Answer. At the start of the auction, BuyerA submits the lowest possible bid as their maxiumum value, which is £41, and BuyerB submits their true value as their maximum value, which is £60. The proxy system will bid £41 on behalf of BuyerA, followed by £42 on behalf of BuyerB. At this point, BuyerA will increase their maximum value to £43, the proxy system will bid £43 on behalf of BuyerA, followed by £44 on behalf of BuyerB. This continues until we reach a bid of £49 on behalf of BuyerA, followed by £50 on behalf of BuyerB. BuyerA is not prepared to go higher than 50 so BuyerB wins and pays £50.

d) BuyerA uses increments and BuyerB uses increments. (Assume that BuyerA is always the first to submit their maximum value.)

Answer. At the start of the auction, BuyerA and BuyerB both submit the lowest possible bid as their maximum value, which is £41. As BuyerA was first, the proxy system will bid £41 on behalf of BuyerA, at which point BuyerB will increase their maximum value to £42. The proxy system will bid £42 on behalf of BuyerB, at which point BuyerA will increase their maximum value to £43 and the proxy system will bid £43 on behalf of BuyerA. This continues until we reach a bid of £50 on behalf of BuyerB. BuyerA is not prepared to go higher than 50 so BuyerB wins and pays £50.

e) BuyerA uses sniping and BuyerB uses maxing.

Answer. At the start of the auction, BuyerB submits their true value as their maximum value, which is £60, and the proxy system bids £41 on behalf of BuyerB. At the last possible minute, BuyerA submits their true value of £50 as their maximum value. BuyerB wins and pays £51 (since the proxy system ensures that the bidder who submits the maximum value wins the auction and the price they pay is the maximum value of the second highest bidder plus the increment).

f) BuyerA uses sniping and BuyerB uses sniping.

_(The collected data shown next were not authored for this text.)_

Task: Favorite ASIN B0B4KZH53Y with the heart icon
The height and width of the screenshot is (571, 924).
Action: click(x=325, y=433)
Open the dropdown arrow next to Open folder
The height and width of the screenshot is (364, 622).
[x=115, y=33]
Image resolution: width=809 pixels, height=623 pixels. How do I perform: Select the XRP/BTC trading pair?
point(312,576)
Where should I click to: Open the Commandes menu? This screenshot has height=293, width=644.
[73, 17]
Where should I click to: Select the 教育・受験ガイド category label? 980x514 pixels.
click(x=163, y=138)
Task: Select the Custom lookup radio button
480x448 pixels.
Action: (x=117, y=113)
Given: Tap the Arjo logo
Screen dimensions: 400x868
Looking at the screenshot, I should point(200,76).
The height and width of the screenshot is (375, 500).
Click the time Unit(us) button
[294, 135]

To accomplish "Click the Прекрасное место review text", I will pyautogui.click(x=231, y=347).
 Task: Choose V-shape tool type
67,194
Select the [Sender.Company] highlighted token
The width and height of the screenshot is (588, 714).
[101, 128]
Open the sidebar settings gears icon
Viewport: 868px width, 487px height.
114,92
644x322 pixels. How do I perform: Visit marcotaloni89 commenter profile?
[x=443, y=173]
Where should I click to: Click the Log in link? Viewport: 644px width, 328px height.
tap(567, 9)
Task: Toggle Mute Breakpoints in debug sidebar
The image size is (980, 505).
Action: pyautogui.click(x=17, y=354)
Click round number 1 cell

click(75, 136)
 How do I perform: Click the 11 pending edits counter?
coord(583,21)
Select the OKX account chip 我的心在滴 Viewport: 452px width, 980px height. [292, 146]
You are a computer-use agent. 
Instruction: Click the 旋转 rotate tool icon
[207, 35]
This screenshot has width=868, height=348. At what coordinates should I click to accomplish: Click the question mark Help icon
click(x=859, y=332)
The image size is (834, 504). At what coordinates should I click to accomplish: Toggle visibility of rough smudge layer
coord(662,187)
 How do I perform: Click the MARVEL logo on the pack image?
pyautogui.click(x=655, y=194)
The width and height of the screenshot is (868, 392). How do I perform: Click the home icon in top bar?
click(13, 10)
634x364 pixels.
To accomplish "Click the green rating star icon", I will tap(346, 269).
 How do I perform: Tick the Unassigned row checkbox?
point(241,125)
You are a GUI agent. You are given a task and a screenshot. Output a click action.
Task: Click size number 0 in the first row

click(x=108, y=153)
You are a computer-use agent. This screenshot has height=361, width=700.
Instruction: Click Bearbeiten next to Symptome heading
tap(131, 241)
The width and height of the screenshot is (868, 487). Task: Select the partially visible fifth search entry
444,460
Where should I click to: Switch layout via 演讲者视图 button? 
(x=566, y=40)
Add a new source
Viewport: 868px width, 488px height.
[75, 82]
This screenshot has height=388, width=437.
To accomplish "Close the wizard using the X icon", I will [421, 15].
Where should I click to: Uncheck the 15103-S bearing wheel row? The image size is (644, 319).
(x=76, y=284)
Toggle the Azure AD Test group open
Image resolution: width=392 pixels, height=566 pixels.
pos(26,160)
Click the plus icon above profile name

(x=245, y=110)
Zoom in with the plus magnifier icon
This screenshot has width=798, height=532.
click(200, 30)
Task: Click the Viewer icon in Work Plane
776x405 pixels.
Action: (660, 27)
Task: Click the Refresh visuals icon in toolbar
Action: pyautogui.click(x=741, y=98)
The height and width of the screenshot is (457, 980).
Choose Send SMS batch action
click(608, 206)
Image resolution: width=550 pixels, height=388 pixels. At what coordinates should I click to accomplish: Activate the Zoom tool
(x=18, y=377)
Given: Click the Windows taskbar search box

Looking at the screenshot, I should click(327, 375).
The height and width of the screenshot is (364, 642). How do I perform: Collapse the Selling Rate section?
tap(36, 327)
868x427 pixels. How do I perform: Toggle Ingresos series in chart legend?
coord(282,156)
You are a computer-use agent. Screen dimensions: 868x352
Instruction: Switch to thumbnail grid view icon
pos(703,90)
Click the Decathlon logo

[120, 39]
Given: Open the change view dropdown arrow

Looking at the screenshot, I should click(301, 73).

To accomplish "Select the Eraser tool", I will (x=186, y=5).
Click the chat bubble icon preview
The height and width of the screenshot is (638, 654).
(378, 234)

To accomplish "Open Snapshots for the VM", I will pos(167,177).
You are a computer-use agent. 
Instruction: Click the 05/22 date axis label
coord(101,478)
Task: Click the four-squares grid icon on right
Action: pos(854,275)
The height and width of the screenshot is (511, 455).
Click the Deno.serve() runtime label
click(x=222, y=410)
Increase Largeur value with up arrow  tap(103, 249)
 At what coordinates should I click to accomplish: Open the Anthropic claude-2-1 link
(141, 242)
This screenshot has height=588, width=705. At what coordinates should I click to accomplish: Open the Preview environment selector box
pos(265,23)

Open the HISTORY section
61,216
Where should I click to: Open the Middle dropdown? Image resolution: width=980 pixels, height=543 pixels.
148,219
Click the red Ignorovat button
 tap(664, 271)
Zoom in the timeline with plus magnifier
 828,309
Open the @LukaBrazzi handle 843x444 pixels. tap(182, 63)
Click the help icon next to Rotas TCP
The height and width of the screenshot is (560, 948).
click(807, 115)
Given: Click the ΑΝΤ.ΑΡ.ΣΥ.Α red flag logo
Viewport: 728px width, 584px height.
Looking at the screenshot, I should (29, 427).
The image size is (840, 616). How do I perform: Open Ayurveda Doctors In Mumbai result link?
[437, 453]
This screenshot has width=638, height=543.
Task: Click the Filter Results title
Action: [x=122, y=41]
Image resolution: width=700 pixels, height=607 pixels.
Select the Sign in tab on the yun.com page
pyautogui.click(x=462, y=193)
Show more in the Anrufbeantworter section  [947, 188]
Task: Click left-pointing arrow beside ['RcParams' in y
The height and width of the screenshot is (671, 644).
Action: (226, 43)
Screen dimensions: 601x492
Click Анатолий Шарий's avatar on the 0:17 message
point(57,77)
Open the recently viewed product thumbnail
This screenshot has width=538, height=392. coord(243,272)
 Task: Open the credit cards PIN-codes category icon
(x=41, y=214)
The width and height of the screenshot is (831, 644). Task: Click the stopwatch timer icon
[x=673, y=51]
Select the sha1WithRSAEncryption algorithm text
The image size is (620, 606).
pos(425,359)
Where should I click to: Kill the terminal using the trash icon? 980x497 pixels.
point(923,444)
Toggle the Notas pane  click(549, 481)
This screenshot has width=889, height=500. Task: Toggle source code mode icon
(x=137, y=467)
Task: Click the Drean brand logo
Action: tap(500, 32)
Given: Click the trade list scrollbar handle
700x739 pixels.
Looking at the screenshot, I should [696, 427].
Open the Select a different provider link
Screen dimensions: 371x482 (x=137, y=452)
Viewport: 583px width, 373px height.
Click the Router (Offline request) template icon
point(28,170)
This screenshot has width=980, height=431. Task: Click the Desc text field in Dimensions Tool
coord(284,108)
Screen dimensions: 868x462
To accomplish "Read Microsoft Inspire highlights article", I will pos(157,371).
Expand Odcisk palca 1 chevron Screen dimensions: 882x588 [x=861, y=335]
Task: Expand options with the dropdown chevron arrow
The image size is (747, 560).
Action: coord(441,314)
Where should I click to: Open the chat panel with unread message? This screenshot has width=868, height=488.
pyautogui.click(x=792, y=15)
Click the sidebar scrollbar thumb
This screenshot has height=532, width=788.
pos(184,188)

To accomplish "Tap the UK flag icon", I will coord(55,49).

Answer. At the last possible moment, BuyerA submits their true value as their max- imum, which is £50, and BuyerB submits their true value as their maximum, which is £60. BuyerB wins and pays £51 (since the proxy system ensures that the bidder who submits the maximum value wins the auction and the price they pay is the maximum value of the second highest bidder plus the increment).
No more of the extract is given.